Loop "too deeply nested" and "data dependency

Hi,
I am working on an OpenACC code optimized to run on NVIDIA GPUs that I would like to run also on Intel CPUs to demonstrate its portability, but I am getting quite bad performances.

Analyzing the compiler output when compiling with -ta=multicore and -tp=haswell I noticed that the most compute demanding functions were not parallelized/vectorized.
On the contrary they are when using -ta=tesla.

In particular the core of these functions is made up by 4 nested loops such as:

#pragma acc kernels present(...)
    #pragma acc loop independent gang
    for(...) {
        #pragma acc loop independent gang
        for(...) {
            #pragma acc loop independent gang
            for(...) {
                #pragma acc loop independent vector
                for(...) {
                   ...
               }
            }
         }
      }

and for all of them the compiler output is similar to:

my_function:
     50, Loop is parallelizable
         Generating Multicore code
         50, #pragma acc loop gang
     50, Loop not vectorized/parallelized: too deeply nested
     53, Loop is parallelizable
     56, Loop is parallelizable
     59, Loop is parallelizable
         Loop not vectorized: data dependency

Why does the compiler report “#pragma acc loop gang” to be the pragma associated to the outer loop whatever pragma I try? For example if I try “#pragma acc loop independent collapse(3)”, it still reports: “#pragma acc loop gang”. Is it ignoring the specified pragmas?

Moreover, why does the compiler report “Loop not vectorized: data dependency” for the inner loop although I specified “#pragma acc loop independent vector”? Shouldn’t the “independent” clause be enough to ask not to check data dependencies between loop iterations?


Thansk and Best Regards,

Enrico

Hi Enrico,

Currently for multicore targets, the compiler is limited to a single gang loop. We do plan on expanding this. Also, we currently use classic auto-vectorization optimization but in the future expect to have the compiler use the “vector” clause to indicate to the compiler to vectorize the loop. For now, consider using the C99 “restrict” keyword and/or the “-Msafeptr” flag to help the compiler determine the independence of loop iterations.

  • Mat

We succeeded to solve the “Loop not vectorized/parallelized: too deeply nested” warning adding this option to the compiler (4 would be probably enough):

-Mvect=levels:5

Moreover we updated the pragmas using the tile clause, in order to adhere more strictly to the OpenACC spcifications:

#pragma acc kernels present(...)
    #pragma acc loop independent gang
    for(...) {
        #pragma acc loop independent vector tile(x,y,z)
        for(...) {
            for(...) {
                for(...) {
                   ...
               }
            }
         }
      }

Despite of that, although all the pointers passed as arguments to the function where declared as __restricted, we still experienced the “Loop not vectorized: data dependency” warning.

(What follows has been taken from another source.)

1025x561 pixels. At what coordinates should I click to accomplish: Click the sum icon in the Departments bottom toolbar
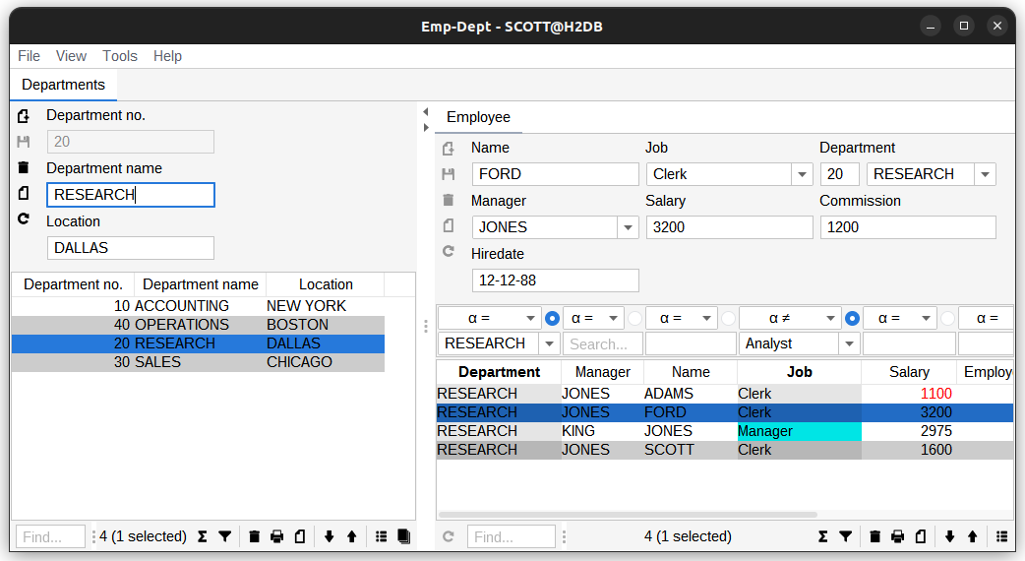click(203, 536)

Using -Msafeptr as a compiler option changed the compiler output, but it is still not vectorizing the code.

The output is now:

    50, Loop is parallelizable
         Generating Multicore code
        50, #pragma acc loop gang
    53, Loop is parallelizable
    56, Loop is parallelizable
    59, Loop is parallelizable
         Loop not vectorized: mixed data types

Do you have any other suggestions?

p.s
The same code get compiled and run perfectly fine on GPUs and just changing the pragmas it could also be vectorized by the Intel compiler targeting CPUs, so I guess it should be “just” a matter of persuading the pgi compiler about the fact that it can vectorize it.

Thanks and Best Regards,

Enrico

Hi Enrico,

Loop not vectorized: mixed data types

We’ve improved the compiler vectorization over the last few years and do support mixed data types, in particular things like mixed int and double. I’m not sure why we’re not able to vectorize it in this case.

Can you post a snip-it of the code, including the data types of the variables being used? Also, what version of the compiler are you using?

  • Mat

Hi,
we are using pgi 16.10.

The code is quite complex, but maybe the important information is that in the body of the loop, apart from some integer computations for arrays indexing, all computations are performed on array items of user defined data structures, which actually contains “C99 double complex” data type.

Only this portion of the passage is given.